Abstract

We have read with interest the comments of Mancuso1 on our recently published study on sorafenib treatment of hepatocellular carcinoma (HCC) recurrence after liver transplantation (LT).2 We would only clarify 2 points for better understanding the results we obtained and our conclusions. First, the 2 severe adverse events occurred in the study population have been already reported in a previous article by Perricone et al,3 as we have stated in our article and therefore have been already counted for in the meta-analysis,4 occurring at the beginning of the experience in the management of the combination of sorafenib with mammalian target of rapamycin inhibitors (mTORi). We reported the largest series of patients treated with sorafenib and mTORi for HCC recurrence after LT, with no evidence of increase rate of adverse events in those patients treated by combination of sorafenib + mTORi compared with those treated with sorafenib and other immunosuppressive drugs, mainly cyclosporine and tacrolimus.
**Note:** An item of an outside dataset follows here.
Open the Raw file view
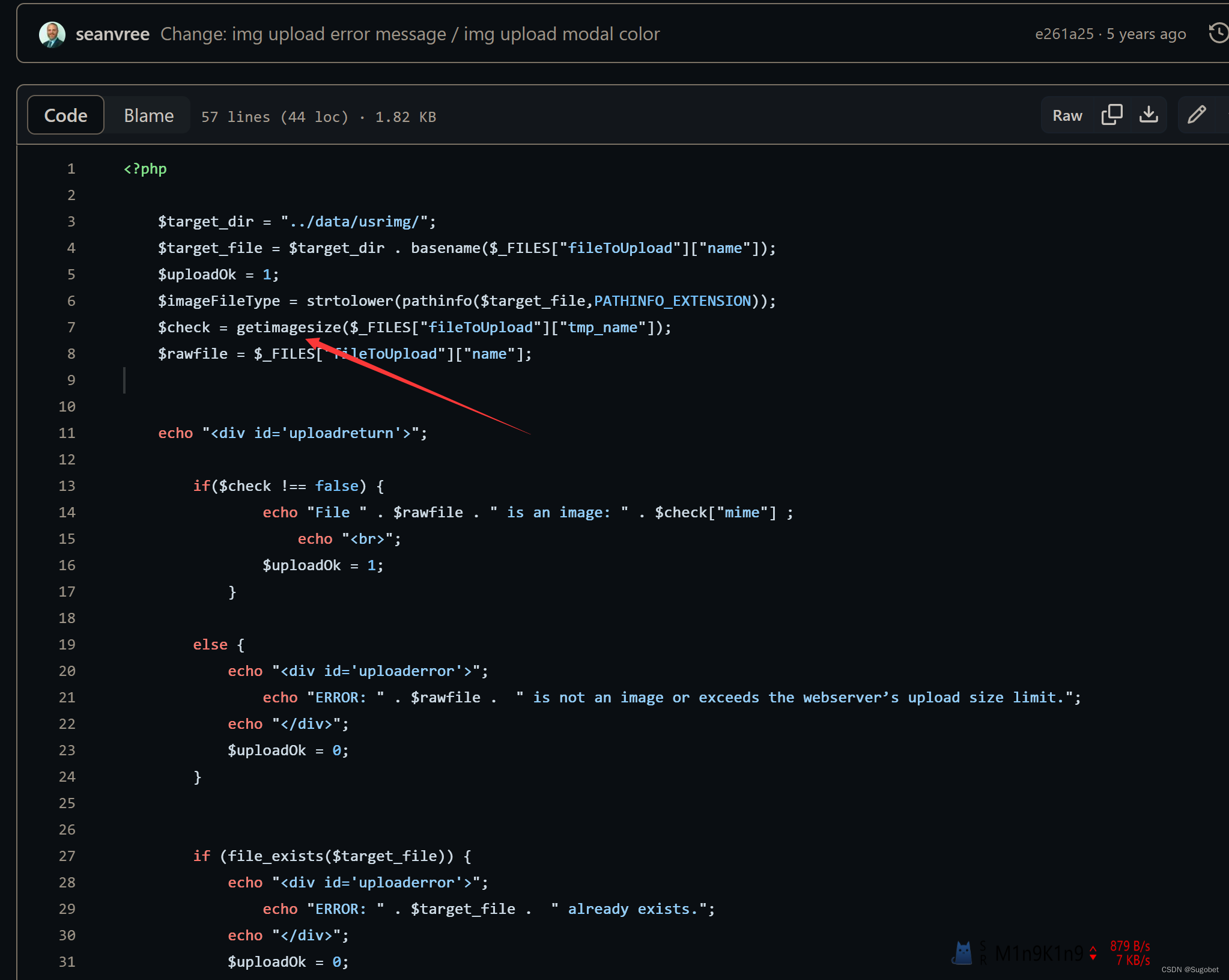1229x980 pixels. pyautogui.click(x=1067, y=115)
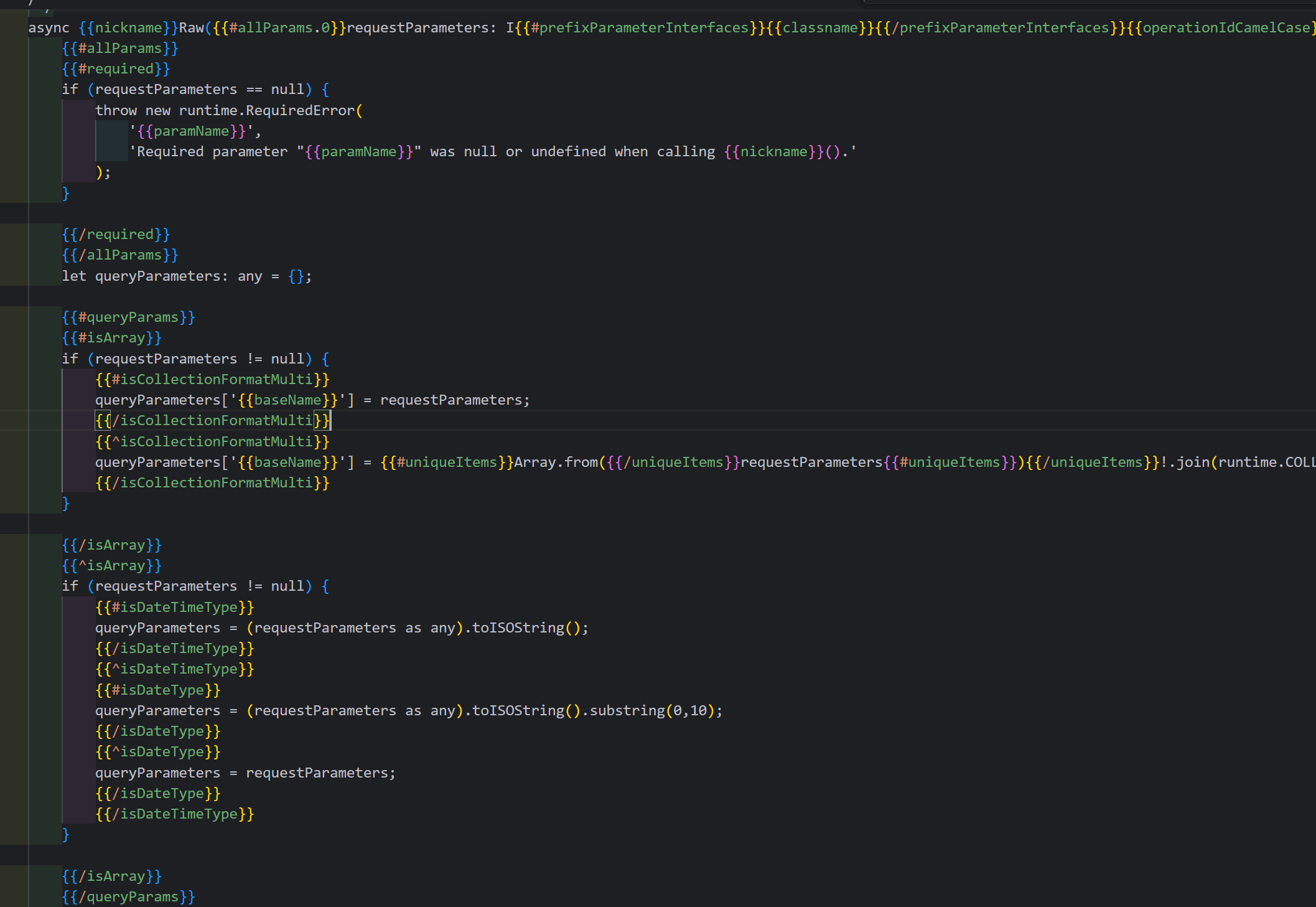Click the {{/required}} closing tag
1316x907 pixels.
(116, 235)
We do believe that with an adequate follow-up and proactive attitude by means of periodically dosing mTORi blood levels and immunosuppressive drugs modifications accordingly, this combination therapy is safe and manageable. We have recently confirmed safety of combining an mTORi with regorafenib, another multikinase inhibitor as sorafenib, in the setting of liver transplanted patients.5 We agree with Mancuso1 that would be unethical to perform a prospective trial comparing sorafenib to placebo for HCC recurrence after LT, while a prospective study on HCC management after LT would be desirable and eventually feasible: however, the effort to enroll an adequate number of patients to compare sorafenib versus sorafenib + mTORi looks titanic. The data we have might be enough in terms of safety, while as long as for efficacy, the data we have can only suggest an activity of mTORi, or at least a positive role in the reduction of calcineurine inhibitor need, whose procancerogenic role is more robust.6-9 To conclude, we agree with Mancuso1 that further studies are needed to evaluate the optimal management of HCC recurrence after LT, in the face of the arrival of new drugs for HCC treatment to be tested in this population, generally excluded from randomized-controlled trial, thus calling for an international coordination effort among transplant centers.